#### [Input for this task]
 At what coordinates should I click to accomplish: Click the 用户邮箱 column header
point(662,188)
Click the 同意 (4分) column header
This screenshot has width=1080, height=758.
==
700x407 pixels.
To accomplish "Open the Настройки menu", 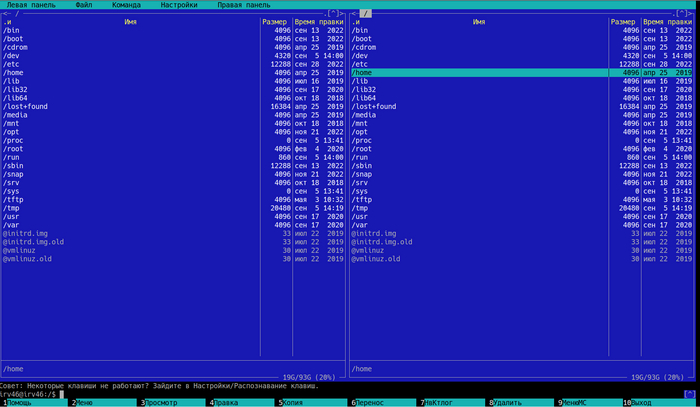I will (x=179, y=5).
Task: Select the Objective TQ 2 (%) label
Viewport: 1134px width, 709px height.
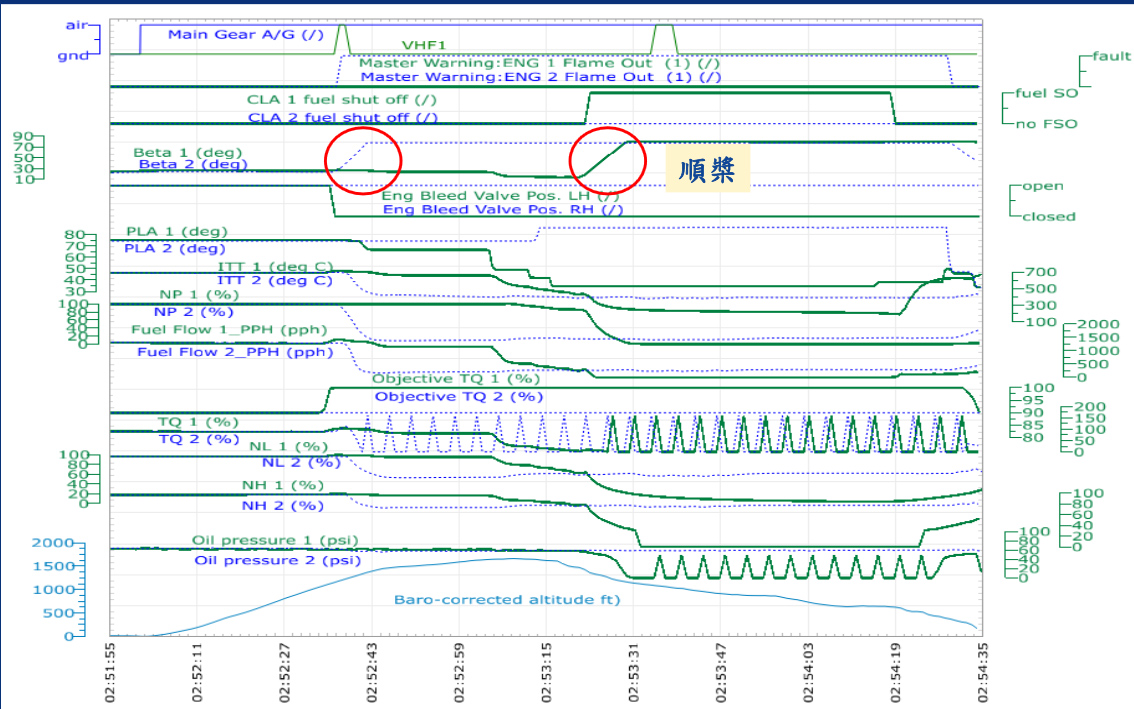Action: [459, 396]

#### [Exercise details]
Everything above from the line containing "At what coordinates" down to the line containing "This screenshot has width=1080, height=758." should be copied exactly, both end lines included, and nothing else.

#### [Your solution]
 At what coordinates should I click to accomplish: Click the 用户邮箱 column header
point(662,188)
Click the 同意 (4分) column header
This screenshot has width=1080, height=758.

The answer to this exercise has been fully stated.